Bluntly I don't think people are likely scrutinizing your emotions and opinions as much as you think. An unexpected death is shocking and people often react by wanting to talk about them... but really they want to talk, they are not often all that interested in listening. Plus everyone grieves differently and you could just be someone who does so privately. There probably aren't a load of people expecting a particular "performance" from you - it just feels that way because you are aware of the disconnect.

You've had some great suggestions already. Wife/family must be devastated, or turn it round to show sympathy to the person who's wanting to discuss it - ask them questions about how they are feeling, give condolences etc. Channel a vicar at a wake - they may not have even known the deceased, it's not their job to wax lyrical on their personal qualities, but they can still empathise with anyone who is experiencing loss.

Rebecccca · 06/11/2024 01:03

could you sympathise with how the people you care about feel… it must be so upsetting for you and his family’ … ‘take things easy, you’ve had a horrid shock’

StormingNorman · 06/11/2024 01:08

DancingNotDrowning · 05/11/2024 23:10

I’d be blunt.

“You do know he sexually harassed and tried to assault me don’t you? im sure his family will miss him but given my experience I’m not mourning him”

Brutal. The only person to suffer will be his wife. To everyone else it’s just gossip fodder.

StormingNorman · 06/11/2024 01:09

If it’s on Facebook just give the comments a like. You’ll know what you mean even if nobody else does.
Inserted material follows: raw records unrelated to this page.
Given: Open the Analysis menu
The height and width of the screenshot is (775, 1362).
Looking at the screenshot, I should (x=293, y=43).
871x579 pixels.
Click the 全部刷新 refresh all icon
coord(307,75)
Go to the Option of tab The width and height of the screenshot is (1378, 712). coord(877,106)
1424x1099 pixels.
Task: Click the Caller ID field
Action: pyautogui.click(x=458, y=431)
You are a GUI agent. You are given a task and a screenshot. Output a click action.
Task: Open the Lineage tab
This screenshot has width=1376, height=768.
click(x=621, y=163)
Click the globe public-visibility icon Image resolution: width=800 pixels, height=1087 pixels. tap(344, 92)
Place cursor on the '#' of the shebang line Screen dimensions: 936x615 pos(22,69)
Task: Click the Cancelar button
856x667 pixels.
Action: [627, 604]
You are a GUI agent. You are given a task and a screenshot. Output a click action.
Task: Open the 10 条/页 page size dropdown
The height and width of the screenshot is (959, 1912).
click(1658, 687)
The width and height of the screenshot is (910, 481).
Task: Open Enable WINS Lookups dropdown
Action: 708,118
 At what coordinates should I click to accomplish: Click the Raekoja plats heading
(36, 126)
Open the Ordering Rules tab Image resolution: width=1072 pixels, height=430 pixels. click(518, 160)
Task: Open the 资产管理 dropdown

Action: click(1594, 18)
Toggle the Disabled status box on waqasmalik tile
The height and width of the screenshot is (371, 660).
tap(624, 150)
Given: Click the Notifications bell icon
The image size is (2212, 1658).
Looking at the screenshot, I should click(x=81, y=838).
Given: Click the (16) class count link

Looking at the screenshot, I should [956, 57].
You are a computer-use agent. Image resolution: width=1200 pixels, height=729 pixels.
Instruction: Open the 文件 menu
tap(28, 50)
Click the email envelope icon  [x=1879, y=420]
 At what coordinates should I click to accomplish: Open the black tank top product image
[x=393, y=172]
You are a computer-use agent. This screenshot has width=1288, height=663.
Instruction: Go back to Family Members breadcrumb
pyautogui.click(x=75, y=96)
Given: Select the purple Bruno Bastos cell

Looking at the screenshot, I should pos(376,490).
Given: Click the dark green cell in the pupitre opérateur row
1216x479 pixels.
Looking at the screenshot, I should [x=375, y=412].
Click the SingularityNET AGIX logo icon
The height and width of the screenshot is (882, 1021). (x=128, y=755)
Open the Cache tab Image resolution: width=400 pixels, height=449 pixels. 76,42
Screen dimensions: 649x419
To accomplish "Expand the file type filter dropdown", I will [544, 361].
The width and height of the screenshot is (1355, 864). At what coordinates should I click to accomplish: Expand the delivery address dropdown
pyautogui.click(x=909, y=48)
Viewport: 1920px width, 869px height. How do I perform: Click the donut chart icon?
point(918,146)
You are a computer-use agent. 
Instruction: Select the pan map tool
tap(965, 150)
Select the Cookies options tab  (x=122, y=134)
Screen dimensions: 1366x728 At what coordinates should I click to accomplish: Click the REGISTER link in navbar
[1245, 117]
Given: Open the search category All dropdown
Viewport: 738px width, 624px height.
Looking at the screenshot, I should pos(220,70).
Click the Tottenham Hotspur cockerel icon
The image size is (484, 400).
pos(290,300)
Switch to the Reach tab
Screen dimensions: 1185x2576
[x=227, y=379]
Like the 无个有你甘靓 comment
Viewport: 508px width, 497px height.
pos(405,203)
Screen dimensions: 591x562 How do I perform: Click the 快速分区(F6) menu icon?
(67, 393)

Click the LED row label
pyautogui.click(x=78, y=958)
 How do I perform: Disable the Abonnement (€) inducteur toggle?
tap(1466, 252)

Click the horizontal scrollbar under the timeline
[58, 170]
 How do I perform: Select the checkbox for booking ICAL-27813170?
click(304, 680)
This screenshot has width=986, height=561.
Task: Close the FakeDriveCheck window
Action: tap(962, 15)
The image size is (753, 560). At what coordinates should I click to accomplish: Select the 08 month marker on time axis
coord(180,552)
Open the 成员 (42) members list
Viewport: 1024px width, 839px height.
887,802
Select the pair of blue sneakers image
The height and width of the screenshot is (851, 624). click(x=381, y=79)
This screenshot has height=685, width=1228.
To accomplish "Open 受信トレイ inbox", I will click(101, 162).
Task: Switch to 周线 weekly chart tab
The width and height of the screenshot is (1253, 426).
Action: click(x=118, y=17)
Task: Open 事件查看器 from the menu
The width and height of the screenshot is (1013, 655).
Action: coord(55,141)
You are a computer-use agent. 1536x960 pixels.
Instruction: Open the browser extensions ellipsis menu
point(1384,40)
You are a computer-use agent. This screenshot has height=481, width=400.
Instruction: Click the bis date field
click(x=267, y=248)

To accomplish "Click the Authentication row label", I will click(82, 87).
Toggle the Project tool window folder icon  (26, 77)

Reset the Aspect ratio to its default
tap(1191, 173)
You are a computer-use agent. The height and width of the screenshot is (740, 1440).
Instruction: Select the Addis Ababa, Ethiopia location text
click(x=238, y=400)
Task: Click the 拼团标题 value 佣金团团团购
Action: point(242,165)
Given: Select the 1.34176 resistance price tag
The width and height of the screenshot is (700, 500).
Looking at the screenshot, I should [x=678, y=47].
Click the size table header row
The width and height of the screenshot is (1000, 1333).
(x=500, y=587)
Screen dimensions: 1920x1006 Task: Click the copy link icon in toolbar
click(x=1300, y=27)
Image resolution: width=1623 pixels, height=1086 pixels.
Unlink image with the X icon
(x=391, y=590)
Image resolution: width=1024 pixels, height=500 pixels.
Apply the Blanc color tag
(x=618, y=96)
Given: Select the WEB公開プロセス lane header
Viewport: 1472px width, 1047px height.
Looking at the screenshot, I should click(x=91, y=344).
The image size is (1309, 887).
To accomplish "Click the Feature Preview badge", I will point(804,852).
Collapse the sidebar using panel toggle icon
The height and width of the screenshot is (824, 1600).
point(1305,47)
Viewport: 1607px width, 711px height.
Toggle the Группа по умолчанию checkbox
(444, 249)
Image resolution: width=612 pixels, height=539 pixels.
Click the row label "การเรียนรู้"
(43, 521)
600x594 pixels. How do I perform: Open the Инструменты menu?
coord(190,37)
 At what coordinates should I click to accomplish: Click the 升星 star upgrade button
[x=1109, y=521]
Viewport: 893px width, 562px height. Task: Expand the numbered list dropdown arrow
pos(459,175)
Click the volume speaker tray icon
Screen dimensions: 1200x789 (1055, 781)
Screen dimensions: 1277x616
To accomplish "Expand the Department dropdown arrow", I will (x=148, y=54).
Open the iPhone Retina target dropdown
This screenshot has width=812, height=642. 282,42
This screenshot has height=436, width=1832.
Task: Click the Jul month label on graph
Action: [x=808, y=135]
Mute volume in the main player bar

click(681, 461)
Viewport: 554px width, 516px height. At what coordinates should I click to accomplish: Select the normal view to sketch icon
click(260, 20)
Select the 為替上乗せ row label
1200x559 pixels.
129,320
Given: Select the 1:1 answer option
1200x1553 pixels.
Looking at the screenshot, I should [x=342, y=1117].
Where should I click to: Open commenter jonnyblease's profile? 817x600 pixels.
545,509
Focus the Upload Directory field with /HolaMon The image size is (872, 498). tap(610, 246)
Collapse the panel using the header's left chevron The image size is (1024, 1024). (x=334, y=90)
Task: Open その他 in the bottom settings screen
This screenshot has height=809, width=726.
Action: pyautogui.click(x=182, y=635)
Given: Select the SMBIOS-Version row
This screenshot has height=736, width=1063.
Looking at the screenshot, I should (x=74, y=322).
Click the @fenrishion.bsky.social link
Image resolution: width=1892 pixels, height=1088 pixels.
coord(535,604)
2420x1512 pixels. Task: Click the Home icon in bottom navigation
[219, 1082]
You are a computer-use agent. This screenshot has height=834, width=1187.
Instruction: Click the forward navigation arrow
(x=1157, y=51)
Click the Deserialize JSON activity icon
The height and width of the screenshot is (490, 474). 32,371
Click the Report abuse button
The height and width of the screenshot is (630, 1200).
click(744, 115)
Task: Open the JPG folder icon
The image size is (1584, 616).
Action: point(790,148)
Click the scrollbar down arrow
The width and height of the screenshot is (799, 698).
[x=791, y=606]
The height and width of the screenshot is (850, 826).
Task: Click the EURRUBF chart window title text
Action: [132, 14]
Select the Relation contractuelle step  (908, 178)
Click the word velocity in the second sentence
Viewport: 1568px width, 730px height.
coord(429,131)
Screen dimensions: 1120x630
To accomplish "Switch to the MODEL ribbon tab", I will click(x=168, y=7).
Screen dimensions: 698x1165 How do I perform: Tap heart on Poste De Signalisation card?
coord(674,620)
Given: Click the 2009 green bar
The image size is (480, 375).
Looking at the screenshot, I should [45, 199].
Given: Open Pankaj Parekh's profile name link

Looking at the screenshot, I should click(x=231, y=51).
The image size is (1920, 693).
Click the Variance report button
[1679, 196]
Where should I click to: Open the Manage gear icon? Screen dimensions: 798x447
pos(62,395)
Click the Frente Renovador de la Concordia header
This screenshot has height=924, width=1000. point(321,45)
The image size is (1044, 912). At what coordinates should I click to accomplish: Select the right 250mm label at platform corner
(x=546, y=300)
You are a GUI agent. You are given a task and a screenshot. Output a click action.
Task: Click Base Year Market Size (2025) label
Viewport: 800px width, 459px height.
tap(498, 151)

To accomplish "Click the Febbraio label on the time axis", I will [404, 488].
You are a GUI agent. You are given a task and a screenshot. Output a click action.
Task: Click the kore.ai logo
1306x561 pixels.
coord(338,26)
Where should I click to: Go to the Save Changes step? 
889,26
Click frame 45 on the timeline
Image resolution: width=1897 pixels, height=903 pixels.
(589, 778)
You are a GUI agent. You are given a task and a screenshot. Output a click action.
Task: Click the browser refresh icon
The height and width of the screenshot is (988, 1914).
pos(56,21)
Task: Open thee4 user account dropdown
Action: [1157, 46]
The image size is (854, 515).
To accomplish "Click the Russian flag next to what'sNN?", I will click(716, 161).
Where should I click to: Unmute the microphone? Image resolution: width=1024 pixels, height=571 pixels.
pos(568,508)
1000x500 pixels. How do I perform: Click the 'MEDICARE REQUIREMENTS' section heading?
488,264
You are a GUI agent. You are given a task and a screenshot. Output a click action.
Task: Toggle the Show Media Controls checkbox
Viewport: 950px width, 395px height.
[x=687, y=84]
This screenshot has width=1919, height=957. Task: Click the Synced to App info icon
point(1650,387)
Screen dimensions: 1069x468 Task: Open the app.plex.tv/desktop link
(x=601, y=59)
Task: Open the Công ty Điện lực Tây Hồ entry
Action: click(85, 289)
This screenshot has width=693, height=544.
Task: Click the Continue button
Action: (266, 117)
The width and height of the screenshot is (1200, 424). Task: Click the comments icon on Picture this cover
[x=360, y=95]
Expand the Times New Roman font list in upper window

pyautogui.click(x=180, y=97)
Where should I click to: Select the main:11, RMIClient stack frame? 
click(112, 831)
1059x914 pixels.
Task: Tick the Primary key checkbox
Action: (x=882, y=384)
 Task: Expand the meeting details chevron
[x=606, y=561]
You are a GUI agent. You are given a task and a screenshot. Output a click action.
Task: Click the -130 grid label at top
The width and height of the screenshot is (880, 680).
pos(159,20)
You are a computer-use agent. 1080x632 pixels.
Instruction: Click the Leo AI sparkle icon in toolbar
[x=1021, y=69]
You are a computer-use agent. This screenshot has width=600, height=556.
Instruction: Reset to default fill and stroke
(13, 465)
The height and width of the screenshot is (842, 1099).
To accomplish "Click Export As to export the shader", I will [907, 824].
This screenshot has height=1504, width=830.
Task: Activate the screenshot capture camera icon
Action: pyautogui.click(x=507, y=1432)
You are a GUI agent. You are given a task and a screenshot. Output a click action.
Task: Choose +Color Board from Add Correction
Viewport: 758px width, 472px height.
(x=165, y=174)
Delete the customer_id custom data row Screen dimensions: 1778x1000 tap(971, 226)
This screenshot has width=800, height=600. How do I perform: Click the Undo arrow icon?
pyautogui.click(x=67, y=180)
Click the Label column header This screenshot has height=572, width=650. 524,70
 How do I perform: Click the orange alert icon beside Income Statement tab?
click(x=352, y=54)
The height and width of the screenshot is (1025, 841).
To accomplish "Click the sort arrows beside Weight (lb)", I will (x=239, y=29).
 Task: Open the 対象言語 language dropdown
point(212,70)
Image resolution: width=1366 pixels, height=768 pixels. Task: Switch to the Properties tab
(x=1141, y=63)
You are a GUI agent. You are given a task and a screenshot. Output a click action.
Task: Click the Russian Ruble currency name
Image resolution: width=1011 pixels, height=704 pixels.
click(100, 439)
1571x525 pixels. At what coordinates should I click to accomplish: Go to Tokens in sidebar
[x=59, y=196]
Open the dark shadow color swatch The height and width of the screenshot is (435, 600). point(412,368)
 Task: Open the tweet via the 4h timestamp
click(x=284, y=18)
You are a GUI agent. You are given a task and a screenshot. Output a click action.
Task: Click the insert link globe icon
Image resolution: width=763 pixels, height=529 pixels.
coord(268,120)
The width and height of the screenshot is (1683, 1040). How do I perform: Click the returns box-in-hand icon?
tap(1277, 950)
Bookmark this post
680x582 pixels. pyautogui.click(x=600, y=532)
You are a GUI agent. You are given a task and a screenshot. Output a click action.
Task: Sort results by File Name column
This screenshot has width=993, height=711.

divinededacende · 06/11/2024 10:37

Agree with others; "sorry for your loss, I hope you're doing ok". Acknowledge their feelings without expressing your own or worse, faking anything. There's no point in raising this now amongst a swell of grief, it'll likely backfire on you. I truly believe you're entitled to tell your story and if you feel like that's what you want to do then you should, just be mindful of the potential response and whether it'll leave you feeling better or worse in the end. The guy was scum but he's obviously projected a very different image to the people around him. After 5 years, you would probably be pissing in the wind. I'm sorry you had to go through that and that it wasn't taken more seriously at the time.

I wouldn't be surprised if at least some of these people don't know some of what he's really like. It's amazing what people can put aside when they want to stick to the story they've decided to run in their head.

TruthAndTrust · 06/11/2024 14:18

This is a really weird. Why would anyone expect you to be 'devastated' about someone you used to work 5 years ago? When all these people are contacting you just say that must be sad for his family.

You are overthinking this. The guy is dead.

OliviaRodrighost · 06/11/2024 14:22

I would ignore. You haven’t worked there for several years.

LastNight1Dreamt1WentToManderleyAgain · 06/11/2024 14:43

StormingNorman · 06/11/2024 01:08

Brutal. The only person to suffer will be his wife. To everyone else it’s just gossip fodder.

Not brutal. A fair few of his victims might feel better and saner. Someone has to start.